Toffee Apple Cake

Ooooh where do I start??! It’s a delicious take on a traditional Toffee Apple and adding the toffee sauce just sends it into another dimension. A wonderfully moist and spicy cake which is surprisingly easy to make.

If you don’t like dates, don’t worry. You can’t taste them. They add moistness and that great sticky toffee flavour.

toffee apple cake, bonfire night recipe, halloween recipe, autumn cake, cozebakesSo if you get the first part of this recipe made, then you can organize the rest of the ingredients while you wait for it to cool. I didn’t use my food processor; instead I have a mini one and it worked fine as it’s not a large quantity.

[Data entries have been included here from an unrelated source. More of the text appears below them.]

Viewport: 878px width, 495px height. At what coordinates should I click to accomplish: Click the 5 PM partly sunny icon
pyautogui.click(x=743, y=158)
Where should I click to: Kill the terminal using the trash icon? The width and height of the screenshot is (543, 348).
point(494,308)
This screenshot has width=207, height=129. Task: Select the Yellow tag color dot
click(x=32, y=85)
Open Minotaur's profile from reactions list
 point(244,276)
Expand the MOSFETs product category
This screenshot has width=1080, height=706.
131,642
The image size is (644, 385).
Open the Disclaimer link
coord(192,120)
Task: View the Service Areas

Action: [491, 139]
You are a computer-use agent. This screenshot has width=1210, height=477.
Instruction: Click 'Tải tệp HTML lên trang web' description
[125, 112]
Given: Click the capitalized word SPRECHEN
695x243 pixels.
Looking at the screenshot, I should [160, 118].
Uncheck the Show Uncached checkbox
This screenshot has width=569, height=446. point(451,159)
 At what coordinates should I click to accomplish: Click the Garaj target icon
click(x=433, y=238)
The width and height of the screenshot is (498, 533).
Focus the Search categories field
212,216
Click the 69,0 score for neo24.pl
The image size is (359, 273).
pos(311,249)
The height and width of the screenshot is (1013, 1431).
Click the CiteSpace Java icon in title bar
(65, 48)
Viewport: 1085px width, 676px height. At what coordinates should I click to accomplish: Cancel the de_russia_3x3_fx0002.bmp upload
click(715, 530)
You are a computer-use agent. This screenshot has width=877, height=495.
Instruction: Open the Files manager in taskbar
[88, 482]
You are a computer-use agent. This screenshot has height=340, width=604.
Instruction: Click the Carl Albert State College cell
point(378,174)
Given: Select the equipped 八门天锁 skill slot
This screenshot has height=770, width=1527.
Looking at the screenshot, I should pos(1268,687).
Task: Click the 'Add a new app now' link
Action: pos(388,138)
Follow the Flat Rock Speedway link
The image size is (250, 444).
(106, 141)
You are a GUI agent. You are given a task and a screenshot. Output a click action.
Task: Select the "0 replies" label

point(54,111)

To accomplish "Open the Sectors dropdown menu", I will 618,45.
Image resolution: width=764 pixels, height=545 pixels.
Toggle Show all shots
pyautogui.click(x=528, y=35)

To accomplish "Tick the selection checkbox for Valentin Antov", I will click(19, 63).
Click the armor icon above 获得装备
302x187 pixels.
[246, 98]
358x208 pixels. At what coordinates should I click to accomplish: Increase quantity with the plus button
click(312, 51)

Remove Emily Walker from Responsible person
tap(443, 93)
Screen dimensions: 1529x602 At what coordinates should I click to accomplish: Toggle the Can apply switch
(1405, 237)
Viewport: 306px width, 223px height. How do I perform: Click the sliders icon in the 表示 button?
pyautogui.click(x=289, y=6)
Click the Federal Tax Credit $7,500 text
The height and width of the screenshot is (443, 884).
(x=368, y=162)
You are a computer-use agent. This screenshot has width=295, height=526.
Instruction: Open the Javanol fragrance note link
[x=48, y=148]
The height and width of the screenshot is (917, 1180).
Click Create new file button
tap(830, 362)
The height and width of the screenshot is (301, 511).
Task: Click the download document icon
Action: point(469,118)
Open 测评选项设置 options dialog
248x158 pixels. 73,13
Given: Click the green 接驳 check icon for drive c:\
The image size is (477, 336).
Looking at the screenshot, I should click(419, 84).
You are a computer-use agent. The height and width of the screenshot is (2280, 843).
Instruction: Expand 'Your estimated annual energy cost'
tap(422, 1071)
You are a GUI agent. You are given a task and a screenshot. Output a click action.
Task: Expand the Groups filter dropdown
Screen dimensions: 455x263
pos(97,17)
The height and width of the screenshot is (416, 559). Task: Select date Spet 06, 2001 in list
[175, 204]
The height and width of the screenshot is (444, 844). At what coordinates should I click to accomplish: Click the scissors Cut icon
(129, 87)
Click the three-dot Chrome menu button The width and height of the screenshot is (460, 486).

Heat the oven to 180C / 160C Fan / Gas 4

Grease a 20 x 30 cm traybake (or approximately that size) and line with baking parchment.

Ingredients:

200g dates, roughly chopped
200ml milk
250g butter, softened
300g self raising flour
200g light brown sugar (I used 100g as I was topping the cake with toffee sauce)
1/2 tsp baking powder
4 large eggs
1 tbsp. (yes you read right) each mixed spice and ground ginger
1 tsp vanilla extract
3 small red apples (I used 2 Pink Lady apples as they are bigger)
Lemon juice

Method:

Put the dates and milk in a pan and bring to a simmer. Remove and let cool for about 15 mins. You can get the rest of the ingredients ready now.

Using a food processor or similar, whizz the dates and milk mixture to a puree and scrape into a large bowl.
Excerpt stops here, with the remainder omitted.